**RECORDS SUPPLIED**
※
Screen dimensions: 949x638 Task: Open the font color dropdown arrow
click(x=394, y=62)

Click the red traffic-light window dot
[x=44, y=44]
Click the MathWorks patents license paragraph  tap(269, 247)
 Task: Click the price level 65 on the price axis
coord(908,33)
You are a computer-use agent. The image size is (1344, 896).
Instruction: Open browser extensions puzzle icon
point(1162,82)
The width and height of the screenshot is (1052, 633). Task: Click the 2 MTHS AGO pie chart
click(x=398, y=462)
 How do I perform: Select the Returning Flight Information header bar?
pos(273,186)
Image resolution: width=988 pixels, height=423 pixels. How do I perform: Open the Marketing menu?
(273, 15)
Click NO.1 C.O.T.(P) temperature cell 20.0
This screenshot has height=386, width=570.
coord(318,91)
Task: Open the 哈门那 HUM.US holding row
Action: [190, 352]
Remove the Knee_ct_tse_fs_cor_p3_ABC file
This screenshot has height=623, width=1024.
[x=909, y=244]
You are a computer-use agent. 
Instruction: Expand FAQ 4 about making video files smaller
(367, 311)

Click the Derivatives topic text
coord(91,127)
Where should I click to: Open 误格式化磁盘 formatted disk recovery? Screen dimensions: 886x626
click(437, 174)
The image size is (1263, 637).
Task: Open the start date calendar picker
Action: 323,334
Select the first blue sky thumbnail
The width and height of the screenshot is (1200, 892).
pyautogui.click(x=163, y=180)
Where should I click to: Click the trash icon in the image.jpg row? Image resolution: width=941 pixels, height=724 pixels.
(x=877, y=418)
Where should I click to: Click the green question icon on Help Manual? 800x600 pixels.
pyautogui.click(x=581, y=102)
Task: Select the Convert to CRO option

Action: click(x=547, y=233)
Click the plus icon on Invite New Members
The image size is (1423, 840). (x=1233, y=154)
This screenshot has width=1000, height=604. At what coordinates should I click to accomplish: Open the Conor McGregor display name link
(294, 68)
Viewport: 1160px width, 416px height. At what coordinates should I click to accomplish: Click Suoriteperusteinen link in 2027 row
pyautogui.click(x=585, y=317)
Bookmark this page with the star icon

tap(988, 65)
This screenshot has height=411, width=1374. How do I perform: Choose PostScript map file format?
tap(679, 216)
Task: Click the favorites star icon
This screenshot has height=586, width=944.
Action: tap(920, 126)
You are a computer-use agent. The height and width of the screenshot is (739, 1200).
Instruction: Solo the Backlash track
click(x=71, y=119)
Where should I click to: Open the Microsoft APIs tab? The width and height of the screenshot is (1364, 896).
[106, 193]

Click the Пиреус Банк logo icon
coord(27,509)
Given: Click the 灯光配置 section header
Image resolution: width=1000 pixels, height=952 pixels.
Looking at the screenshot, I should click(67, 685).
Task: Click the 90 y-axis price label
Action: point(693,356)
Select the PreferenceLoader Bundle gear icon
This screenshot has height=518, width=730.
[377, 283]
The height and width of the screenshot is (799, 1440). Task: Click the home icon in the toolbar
※
Return all lines in the entries above that carry the word "agent".

**SOLUTION TO THIS EXERCISE**
You are a computer-use agent. The image size is (1344, 896).
You are a computer-use agent. 
You are a computer-use agent. The height and width of the screenshot is (739, 1200).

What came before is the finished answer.